Exercise objective: In the listing below, repeat exactly every line from the first through the line containing "You are a computer-use agent. The image", with nothing else.

Source data:

☆ ☆ ☆ ☆

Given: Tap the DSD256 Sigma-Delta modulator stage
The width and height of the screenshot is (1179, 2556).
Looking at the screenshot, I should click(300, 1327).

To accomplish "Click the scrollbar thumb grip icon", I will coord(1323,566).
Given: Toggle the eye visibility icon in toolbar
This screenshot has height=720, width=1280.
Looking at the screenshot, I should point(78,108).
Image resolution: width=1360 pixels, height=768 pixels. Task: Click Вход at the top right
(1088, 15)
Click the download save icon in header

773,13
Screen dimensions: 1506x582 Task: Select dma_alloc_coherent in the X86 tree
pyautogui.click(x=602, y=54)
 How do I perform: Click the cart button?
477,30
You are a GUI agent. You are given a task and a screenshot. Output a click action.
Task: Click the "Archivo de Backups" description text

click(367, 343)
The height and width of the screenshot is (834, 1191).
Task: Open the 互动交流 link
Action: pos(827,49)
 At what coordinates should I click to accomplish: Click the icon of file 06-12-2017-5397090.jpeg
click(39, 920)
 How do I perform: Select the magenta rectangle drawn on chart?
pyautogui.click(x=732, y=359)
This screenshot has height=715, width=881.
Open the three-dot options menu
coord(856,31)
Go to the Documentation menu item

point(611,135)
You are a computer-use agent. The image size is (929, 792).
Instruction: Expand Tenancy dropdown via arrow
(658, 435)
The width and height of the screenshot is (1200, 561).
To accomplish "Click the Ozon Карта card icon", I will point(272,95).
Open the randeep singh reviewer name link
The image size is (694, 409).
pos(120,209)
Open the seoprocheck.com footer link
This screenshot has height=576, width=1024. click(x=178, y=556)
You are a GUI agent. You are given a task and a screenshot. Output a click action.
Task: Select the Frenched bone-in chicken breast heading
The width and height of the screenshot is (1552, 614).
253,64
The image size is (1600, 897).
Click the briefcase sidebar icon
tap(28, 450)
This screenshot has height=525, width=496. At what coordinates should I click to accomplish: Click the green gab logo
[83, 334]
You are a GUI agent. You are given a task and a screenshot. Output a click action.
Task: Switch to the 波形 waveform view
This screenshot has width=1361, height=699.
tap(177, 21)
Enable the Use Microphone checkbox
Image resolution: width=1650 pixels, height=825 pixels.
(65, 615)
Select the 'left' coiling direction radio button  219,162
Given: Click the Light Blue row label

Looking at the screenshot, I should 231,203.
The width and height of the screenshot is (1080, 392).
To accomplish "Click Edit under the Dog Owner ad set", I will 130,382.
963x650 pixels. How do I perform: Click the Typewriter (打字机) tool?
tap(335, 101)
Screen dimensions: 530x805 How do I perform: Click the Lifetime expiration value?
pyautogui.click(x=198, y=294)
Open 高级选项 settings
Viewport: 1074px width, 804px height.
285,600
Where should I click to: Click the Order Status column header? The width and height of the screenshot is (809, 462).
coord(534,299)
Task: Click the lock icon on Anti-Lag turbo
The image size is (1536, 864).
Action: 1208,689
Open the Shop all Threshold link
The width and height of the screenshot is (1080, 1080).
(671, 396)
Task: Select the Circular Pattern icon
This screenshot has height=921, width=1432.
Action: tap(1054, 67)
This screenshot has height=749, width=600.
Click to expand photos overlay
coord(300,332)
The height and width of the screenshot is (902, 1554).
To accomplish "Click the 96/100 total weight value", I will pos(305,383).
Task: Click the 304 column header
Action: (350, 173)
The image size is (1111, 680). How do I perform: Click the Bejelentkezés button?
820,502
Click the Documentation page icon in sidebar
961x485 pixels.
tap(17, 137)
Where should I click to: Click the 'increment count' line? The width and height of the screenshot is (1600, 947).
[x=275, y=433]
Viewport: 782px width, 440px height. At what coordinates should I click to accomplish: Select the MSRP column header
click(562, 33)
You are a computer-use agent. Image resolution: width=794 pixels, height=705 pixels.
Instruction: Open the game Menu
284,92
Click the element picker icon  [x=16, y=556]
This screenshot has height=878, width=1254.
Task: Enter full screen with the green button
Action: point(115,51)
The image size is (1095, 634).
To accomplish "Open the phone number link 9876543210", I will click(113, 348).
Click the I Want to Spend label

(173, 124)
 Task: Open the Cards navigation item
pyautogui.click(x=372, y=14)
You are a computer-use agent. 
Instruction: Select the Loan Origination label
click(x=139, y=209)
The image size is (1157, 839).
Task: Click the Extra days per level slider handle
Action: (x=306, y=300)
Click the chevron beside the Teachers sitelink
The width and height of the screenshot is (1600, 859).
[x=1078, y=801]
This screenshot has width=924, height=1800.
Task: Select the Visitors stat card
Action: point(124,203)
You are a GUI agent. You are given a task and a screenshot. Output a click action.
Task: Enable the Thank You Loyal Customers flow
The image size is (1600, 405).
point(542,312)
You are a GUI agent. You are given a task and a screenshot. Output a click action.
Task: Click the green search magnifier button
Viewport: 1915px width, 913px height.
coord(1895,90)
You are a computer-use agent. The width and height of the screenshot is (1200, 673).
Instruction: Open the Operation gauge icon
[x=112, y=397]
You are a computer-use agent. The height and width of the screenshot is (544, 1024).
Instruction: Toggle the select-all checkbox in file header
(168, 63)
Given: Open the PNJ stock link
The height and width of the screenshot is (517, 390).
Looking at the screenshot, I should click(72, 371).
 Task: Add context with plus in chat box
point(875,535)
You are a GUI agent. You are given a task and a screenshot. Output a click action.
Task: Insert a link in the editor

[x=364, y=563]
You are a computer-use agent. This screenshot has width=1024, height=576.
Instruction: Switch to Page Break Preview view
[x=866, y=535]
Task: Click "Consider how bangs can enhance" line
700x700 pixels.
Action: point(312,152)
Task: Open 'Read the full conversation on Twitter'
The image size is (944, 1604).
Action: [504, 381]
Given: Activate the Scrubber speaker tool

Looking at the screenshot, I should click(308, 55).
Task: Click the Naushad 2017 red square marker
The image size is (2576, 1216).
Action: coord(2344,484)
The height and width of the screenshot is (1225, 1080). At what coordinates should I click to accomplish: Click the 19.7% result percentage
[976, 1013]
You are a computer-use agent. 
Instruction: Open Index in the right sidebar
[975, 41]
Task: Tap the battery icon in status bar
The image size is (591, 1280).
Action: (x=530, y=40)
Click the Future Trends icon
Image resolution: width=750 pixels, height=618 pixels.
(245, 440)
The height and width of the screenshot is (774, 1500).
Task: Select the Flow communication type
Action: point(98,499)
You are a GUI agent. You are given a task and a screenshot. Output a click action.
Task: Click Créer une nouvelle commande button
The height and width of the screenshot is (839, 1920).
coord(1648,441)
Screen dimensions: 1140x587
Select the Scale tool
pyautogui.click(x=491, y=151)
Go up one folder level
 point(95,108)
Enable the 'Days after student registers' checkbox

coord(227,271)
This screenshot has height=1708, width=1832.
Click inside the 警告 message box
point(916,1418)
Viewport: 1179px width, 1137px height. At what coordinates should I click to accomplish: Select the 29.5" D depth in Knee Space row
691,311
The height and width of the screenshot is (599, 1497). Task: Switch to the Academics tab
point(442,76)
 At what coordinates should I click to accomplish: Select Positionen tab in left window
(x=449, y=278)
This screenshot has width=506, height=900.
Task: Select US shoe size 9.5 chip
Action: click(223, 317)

☆ ☆ ☆ ☆

Answer to this exercise:
Given: Tap the DSD256 Sigma-Delta modulator stage
The width and height of the screenshot is (1179, 2556).
Looking at the screenshot, I should click(300, 1327).

To accomplish "Click the scrollbar thumb grip icon", I will coord(1323,566).
Given: Toggle the eye visibility icon in toolbar
This screenshot has height=720, width=1280.
Looking at the screenshot, I should point(78,108).
Image resolution: width=1360 pixels, height=768 pixels. Task: Click Вход at the top right
(1088, 15)
Click the download save icon in header

773,13
Screen dimensions: 1506x582 Task: Select dma_alloc_coherent in the X86 tree
pyautogui.click(x=602, y=54)
 How do I perform: Click the cart button?
477,30
You are a GUI agent. You are given a task and a screenshot. Output a click action.
Task: Click the "Archivo de Backups" description text

click(367, 343)
The height and width of the screenshot is (834, 1191).
Task: Open the 互动交流 link
Action: pos(827,49)
 At what coordinates should I click to accomplish: Click the icon of file 06-12-2017-5397090.jpeg
click(39, 920)
 How do I perform: Select the magenta rectangle drawn on chart?
pyautogui.click(x=732, y=359)
This screenshot has height=715, width=881.
Open the three-dot options menu
coord(856,31)
Go to the Documentation menu item

point(611,135)
You are a computer-use agent. The image size is (929, 792).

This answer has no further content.